Basic Embedded 3D Models

A how-to guide that provides information about how to import and display 3D models in an application built on the JourneyApps platform using FBX files.

Prerequisites

  1. Make sure you have already created an app on OXIDE. If not, follow the guide on our official documentation.
  2. You have a .fbx file ready that you want to import. At the time of publishing this guide, the JourneyApps application runtime only supports .fbx files.
  3. To upload the 3D model to your application you’ll also need to zip the 3d model (How-to Windows - How-To Mac). If you don’t have a 3D model to test with, feel free to download our sample forklift 3D model using this link.

Data Model Setup

Let’s start by defining a new data model object in our app. Here is a sample:

<?xml version="1.0" encoding="UTF-8"?>
<data-model>
    <model name="user" label="User">
       <field name="name" label="Name" type="text:name"/>
       <display>{name}</display>
   </model>
 
   <model name="forklift" label="Forklift">
       <field name="name" label="Name" type="text" />
       <field name="model" label="Model" type="attachment" media="any" />
       <display>{name}</display>
   </model>
</data-model>

In this snippet, we have defined forklift in our data model (this is just an example, you can name it whatever you like).

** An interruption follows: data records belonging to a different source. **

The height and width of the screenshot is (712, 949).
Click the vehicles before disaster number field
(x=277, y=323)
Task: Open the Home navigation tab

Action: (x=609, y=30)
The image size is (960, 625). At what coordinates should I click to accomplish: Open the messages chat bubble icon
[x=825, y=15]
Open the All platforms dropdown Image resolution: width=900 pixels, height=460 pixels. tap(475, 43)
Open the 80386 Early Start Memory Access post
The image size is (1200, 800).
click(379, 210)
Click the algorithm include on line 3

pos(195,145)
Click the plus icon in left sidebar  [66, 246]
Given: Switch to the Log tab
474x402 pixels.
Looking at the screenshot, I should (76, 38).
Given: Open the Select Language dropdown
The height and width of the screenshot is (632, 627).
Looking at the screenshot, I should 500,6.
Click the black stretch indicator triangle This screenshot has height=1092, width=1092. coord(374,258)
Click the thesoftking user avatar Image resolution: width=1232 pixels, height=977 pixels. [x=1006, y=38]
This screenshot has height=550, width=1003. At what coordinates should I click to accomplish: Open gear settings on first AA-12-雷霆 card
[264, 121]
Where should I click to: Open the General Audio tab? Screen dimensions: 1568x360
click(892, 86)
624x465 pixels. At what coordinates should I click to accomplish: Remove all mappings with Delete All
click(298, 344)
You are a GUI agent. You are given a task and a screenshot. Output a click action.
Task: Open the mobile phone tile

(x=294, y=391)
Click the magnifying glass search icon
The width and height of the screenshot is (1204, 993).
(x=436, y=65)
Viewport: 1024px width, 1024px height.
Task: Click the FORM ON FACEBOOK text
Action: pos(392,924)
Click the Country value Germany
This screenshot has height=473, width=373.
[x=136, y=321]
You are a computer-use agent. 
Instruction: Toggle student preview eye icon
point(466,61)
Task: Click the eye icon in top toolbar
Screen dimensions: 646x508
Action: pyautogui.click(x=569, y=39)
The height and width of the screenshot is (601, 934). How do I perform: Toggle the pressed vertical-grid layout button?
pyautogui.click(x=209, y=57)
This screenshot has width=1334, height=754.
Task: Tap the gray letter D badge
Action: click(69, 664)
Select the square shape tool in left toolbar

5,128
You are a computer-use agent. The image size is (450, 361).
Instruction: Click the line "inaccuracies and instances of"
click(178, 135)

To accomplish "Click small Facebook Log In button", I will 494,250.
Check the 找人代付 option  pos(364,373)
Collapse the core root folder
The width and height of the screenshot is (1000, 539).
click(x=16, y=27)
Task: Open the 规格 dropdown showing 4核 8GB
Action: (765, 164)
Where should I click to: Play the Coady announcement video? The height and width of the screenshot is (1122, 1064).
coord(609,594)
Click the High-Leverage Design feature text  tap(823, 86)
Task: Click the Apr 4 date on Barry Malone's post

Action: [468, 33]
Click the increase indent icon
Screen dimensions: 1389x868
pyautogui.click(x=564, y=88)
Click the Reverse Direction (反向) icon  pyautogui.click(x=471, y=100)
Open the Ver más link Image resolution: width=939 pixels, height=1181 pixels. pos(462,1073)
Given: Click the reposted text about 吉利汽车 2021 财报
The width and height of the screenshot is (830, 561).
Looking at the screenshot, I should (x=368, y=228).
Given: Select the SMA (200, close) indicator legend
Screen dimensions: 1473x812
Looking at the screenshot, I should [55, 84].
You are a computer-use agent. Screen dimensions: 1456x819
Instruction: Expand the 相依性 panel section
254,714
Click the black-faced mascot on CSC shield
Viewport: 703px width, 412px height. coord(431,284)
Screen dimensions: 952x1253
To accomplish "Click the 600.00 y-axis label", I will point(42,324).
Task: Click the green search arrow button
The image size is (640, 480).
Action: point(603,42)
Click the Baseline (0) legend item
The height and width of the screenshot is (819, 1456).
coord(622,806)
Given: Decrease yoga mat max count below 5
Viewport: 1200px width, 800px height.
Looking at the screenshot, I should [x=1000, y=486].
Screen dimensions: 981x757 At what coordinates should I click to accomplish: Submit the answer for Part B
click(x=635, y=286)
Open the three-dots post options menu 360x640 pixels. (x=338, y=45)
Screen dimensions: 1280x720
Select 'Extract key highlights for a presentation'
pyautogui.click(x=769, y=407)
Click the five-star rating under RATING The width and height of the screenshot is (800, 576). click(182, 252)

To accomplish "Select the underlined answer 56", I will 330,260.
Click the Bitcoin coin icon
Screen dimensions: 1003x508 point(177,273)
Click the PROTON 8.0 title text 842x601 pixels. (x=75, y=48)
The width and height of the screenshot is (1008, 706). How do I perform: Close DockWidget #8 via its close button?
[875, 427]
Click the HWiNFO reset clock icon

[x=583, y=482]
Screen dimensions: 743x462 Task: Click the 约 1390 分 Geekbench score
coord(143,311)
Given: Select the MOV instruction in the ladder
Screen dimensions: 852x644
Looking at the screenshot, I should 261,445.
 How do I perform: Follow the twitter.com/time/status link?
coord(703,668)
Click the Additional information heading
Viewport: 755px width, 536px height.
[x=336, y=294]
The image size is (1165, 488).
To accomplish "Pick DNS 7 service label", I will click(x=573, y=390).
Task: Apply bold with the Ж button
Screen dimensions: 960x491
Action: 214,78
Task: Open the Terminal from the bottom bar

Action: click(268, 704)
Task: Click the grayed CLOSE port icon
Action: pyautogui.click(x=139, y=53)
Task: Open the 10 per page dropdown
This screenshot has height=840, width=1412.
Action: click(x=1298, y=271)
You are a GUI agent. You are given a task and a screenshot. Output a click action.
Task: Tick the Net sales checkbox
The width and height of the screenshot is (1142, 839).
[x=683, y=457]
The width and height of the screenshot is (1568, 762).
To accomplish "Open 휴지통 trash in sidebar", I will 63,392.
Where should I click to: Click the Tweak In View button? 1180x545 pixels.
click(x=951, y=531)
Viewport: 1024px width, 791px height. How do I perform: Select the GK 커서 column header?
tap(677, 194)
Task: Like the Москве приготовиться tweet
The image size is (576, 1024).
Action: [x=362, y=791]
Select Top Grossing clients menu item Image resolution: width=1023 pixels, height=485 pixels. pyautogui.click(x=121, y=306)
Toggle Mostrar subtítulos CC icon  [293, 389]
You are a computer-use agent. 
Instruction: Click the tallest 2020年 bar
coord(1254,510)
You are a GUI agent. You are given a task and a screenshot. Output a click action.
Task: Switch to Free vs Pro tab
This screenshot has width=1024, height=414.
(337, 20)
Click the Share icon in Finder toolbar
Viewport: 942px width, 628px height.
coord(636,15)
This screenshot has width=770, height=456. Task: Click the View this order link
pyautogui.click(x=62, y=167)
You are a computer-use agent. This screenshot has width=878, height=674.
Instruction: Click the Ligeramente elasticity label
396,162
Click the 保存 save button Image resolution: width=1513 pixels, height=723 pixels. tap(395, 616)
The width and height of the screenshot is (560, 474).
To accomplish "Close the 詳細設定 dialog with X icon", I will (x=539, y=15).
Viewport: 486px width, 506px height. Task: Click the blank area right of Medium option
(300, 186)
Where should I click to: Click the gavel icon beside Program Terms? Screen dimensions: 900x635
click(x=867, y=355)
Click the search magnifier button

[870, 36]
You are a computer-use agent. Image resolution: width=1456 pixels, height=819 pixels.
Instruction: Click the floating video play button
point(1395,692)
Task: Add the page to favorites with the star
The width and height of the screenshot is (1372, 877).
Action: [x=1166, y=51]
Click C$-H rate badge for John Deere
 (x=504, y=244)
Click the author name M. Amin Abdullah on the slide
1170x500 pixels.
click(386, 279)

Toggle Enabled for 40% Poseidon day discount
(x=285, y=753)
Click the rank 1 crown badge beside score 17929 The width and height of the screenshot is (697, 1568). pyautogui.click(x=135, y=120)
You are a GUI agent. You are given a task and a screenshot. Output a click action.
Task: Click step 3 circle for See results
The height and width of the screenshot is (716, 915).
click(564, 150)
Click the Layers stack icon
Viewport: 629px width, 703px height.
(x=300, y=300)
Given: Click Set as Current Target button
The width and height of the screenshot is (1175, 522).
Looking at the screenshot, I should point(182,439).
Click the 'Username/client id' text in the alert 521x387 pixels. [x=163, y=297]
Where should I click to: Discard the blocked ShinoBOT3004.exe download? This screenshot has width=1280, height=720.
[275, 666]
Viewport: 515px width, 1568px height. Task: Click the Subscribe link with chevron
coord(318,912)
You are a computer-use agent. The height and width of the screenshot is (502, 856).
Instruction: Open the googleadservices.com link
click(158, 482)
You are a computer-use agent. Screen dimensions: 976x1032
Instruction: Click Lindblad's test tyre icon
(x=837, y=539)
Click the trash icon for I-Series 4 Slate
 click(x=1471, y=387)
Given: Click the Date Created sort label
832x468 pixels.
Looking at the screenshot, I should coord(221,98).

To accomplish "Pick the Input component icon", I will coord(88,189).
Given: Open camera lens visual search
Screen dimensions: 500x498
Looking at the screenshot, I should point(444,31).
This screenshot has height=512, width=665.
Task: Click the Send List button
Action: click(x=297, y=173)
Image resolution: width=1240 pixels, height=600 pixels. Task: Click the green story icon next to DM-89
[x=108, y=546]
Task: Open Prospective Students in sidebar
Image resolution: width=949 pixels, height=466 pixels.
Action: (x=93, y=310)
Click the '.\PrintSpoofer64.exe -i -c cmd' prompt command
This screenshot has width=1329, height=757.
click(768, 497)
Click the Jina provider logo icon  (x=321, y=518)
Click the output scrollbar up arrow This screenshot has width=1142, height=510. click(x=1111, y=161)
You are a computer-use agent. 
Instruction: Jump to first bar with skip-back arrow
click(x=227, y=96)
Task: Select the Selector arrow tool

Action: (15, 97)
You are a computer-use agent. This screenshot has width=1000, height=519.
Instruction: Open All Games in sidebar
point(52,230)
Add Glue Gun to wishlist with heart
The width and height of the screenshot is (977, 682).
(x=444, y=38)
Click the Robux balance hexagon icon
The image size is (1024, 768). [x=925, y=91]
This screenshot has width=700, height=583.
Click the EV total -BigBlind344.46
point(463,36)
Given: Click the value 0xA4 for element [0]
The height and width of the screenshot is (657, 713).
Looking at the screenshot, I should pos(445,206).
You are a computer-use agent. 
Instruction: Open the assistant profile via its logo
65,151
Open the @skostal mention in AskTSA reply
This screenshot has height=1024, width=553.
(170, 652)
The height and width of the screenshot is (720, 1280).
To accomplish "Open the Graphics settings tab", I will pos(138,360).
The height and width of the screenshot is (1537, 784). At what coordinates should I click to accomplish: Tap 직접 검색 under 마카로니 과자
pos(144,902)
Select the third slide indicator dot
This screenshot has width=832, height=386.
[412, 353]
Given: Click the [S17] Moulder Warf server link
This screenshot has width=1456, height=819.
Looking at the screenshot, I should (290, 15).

We have also defined a new field on forklift called model. Note that the model field is of type ‘attachment’, which means we’ll be able to upload our zipped .fbx file to the application database and make it available to the application runtime on the user’s device.

Now deploy the application, by clicking the ‘Deploy to Testing’ button in OXIDE. Then, open the ‘Testing’ database in the Data Browser (click on the “Data browser” button in the top toolbar).

Once that’s loaded in a new browser window, select the “Forklift” type in the menu on the left and create a new instance of a “Forklift” object by clicking on the blue button in the top right corner.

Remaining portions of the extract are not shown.